WHAT IS BEING ASKED: Render the lines below as a JSON list of strings, one string per line and no blank lines. Leave the pictures out.

━━━━━━━━━━━━━━━━━━━━━━━━━━━━━━

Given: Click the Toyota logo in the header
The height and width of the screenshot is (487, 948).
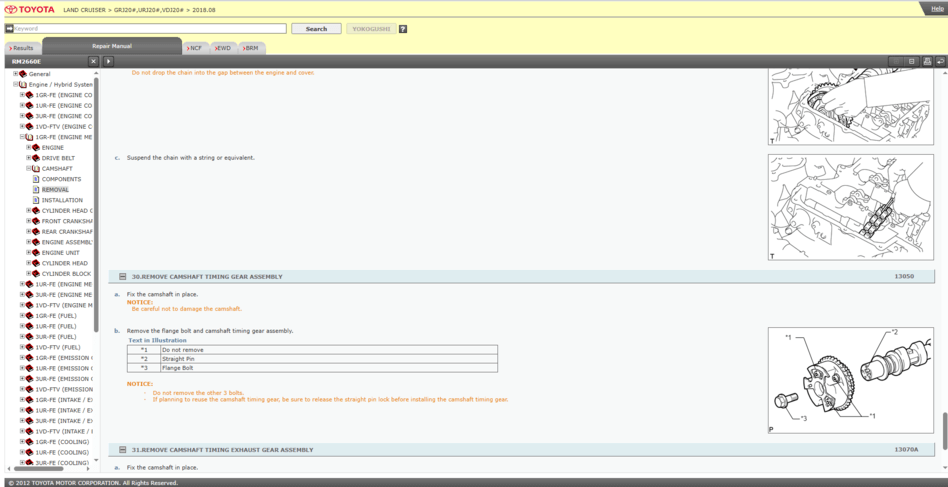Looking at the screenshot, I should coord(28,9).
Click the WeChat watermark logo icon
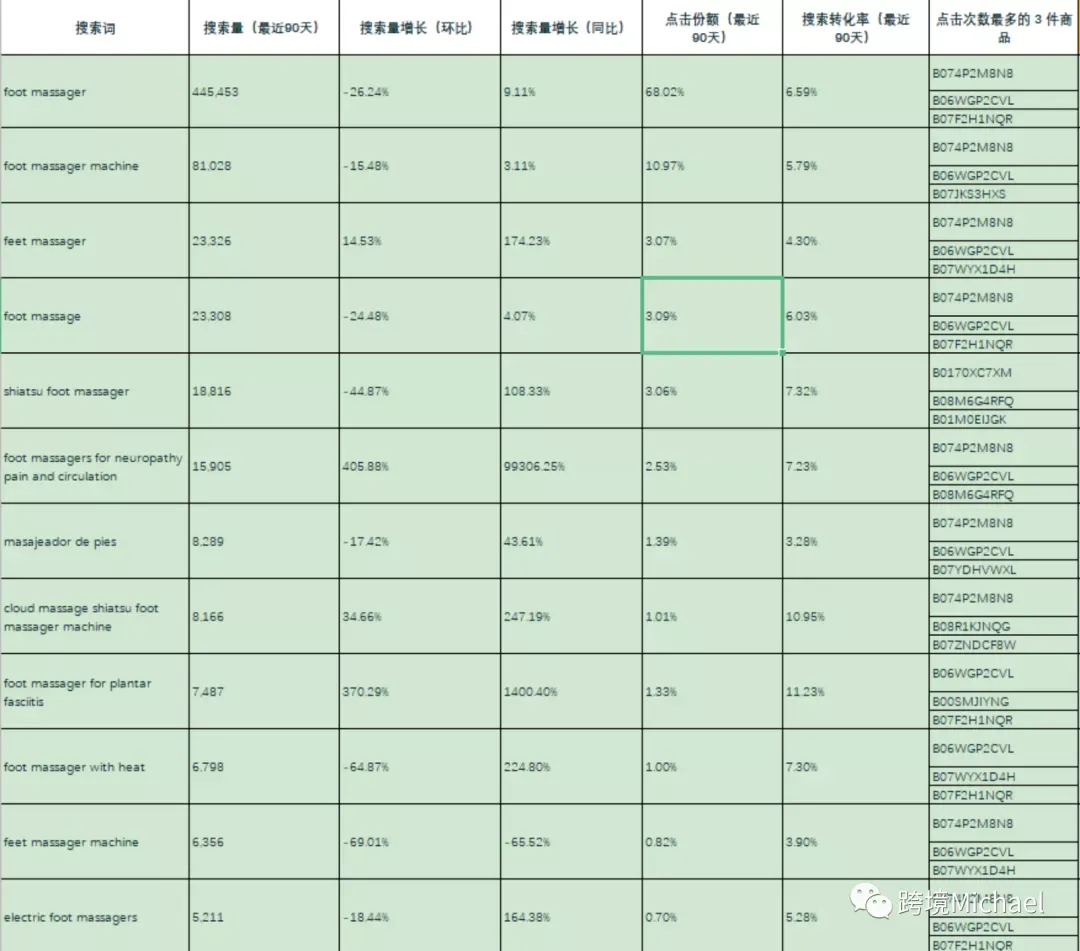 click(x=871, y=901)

━━━━━━━━━━━━━━━━━━━━━━━━━━━━━━

RESULT OF THIS TASK:
[
  "Given: Click the Toyota logo in the header",
  "The height and width of the screenshot is (487, 948).",
  "Looking at the screenshot, I should coord(28,9).",
  "Click the WeChat watermark logo icon",
  " click(x=871, y=901)"
]